- **CONSIGNE**:
Relevez toutes les lignes du matériau où figure la chaîne « with » et recopiez-les.

- **MATÉRIAU FOURNI**:
____

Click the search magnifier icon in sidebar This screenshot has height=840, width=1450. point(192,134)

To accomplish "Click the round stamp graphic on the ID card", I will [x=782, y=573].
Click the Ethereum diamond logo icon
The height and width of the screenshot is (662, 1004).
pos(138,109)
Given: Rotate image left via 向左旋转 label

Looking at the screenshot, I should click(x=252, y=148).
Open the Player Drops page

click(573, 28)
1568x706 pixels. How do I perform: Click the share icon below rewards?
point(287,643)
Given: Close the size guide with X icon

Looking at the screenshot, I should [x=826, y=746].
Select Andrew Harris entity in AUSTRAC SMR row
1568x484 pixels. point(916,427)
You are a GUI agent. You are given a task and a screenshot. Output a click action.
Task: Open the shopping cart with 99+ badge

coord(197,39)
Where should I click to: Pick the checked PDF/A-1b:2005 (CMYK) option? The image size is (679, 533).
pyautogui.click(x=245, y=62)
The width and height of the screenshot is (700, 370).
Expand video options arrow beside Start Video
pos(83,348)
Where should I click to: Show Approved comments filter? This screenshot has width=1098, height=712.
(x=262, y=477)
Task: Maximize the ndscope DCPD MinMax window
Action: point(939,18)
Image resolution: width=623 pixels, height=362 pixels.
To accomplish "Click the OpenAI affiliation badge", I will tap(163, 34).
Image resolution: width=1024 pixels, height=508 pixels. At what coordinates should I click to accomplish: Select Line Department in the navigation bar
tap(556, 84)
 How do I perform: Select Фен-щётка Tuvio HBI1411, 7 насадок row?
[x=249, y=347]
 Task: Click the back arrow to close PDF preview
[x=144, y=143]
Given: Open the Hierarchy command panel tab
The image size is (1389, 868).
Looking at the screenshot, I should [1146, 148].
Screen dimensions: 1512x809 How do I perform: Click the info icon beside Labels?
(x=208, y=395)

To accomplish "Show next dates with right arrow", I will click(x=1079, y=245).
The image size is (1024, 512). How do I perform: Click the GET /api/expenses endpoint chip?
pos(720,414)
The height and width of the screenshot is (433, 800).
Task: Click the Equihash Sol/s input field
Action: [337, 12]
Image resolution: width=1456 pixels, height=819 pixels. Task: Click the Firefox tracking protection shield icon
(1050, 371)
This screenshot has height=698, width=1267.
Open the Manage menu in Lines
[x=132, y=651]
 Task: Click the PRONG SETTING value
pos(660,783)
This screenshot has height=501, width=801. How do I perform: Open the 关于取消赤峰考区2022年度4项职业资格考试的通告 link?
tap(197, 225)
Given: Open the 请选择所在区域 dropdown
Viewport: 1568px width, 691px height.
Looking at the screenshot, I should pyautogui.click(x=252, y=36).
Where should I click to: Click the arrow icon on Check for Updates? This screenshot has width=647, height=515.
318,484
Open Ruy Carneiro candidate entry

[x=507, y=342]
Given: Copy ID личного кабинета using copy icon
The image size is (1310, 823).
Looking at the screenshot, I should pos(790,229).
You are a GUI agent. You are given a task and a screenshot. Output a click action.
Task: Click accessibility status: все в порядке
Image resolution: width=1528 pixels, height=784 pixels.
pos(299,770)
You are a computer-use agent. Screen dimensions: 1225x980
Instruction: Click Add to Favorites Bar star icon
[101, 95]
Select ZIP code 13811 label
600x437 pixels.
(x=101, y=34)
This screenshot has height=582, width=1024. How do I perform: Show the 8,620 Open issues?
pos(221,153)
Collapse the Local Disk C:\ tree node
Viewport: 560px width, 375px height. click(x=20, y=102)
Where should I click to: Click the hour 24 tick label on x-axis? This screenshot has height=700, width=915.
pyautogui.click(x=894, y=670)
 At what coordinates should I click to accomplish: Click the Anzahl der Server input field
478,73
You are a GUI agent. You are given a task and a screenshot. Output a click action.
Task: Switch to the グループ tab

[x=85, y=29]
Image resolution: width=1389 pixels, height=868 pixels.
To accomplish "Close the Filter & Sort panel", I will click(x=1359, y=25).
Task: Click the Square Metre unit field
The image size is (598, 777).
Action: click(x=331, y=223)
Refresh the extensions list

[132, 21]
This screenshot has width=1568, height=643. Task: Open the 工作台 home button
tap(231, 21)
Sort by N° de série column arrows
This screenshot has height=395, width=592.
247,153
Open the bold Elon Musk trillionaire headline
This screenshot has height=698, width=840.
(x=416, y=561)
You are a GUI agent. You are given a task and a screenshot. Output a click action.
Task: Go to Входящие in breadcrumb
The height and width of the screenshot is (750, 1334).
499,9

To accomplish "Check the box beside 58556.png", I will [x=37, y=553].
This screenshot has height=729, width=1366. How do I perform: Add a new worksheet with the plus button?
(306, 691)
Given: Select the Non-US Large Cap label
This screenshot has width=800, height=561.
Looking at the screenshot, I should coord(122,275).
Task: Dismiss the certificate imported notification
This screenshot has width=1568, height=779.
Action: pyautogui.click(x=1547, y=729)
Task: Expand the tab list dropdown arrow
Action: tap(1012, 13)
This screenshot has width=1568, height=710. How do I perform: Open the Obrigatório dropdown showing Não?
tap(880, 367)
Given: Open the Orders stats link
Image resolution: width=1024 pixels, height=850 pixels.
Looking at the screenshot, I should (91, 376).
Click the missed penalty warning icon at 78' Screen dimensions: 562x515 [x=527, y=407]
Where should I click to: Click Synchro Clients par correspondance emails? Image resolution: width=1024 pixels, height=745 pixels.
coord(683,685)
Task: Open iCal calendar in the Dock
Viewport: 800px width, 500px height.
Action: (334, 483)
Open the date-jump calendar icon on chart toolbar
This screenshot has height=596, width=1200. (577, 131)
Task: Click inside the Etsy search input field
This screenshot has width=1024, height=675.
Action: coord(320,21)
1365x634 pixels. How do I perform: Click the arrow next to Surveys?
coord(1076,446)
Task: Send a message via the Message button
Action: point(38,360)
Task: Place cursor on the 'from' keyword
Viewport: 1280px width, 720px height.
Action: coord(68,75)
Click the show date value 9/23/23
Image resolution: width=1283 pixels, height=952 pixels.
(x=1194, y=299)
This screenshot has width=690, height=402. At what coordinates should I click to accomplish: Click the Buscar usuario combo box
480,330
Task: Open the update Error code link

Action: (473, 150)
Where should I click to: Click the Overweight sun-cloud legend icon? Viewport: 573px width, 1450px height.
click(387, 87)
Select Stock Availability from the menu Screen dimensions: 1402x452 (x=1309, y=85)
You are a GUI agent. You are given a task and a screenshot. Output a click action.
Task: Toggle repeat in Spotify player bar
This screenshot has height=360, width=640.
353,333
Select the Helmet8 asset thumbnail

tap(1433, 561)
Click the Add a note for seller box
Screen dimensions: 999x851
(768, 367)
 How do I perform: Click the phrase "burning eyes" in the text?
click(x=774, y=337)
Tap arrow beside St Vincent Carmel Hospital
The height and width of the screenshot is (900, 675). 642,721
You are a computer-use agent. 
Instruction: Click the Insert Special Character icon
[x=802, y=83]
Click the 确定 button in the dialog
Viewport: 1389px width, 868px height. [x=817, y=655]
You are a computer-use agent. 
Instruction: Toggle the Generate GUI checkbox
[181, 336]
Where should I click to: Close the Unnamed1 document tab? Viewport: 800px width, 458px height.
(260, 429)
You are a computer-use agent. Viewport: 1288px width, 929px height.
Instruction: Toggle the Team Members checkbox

____

- **CORRIGÉ**:
Given: Close the size guide with X icon
Task: Open the shopping cart with 99+ badge
To accomplish "Show next dates with right arrow", I will click(x=1079, y=245).
This screenshot has height=729, width=1366. How do I perform: Add a new worksheet with the plus button?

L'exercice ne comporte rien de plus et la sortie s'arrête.